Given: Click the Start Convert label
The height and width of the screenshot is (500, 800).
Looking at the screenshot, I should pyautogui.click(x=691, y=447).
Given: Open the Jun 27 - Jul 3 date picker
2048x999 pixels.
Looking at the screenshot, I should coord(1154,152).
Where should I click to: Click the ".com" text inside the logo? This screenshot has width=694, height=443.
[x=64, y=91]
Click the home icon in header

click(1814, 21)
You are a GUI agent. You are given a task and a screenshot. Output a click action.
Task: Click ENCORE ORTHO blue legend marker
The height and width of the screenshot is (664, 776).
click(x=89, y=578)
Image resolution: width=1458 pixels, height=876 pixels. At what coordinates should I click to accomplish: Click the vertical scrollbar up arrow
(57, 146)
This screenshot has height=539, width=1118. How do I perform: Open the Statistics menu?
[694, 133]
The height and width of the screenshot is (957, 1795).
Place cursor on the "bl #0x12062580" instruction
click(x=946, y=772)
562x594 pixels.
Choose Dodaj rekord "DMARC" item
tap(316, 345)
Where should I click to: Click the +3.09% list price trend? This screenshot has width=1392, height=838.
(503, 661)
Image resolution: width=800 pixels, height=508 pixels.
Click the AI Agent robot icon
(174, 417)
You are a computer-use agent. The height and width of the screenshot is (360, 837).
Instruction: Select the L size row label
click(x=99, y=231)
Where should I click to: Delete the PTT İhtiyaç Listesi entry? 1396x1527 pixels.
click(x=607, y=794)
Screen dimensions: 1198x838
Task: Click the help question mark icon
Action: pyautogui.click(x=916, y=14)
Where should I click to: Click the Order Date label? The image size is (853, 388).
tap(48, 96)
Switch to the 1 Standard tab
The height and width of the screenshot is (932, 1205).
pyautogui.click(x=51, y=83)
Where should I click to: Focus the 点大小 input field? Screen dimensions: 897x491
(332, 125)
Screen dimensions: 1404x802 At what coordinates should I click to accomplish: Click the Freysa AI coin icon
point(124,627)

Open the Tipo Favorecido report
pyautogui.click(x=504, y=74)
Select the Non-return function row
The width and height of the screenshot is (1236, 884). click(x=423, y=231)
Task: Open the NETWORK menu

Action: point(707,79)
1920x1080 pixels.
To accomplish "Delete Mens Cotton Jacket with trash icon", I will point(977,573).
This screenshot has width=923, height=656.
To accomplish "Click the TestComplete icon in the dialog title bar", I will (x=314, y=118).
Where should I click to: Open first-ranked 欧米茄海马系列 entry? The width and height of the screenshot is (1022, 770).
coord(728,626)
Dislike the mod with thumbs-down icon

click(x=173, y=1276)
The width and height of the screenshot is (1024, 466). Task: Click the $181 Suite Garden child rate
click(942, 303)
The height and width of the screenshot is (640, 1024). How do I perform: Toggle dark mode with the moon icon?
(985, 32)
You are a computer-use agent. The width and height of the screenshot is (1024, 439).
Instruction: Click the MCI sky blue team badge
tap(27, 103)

§ §

> **Aim of the exercise**
Supply the count of lines in the entries that contain the word "will", and nothing besides.

> **Response to this exercise**
2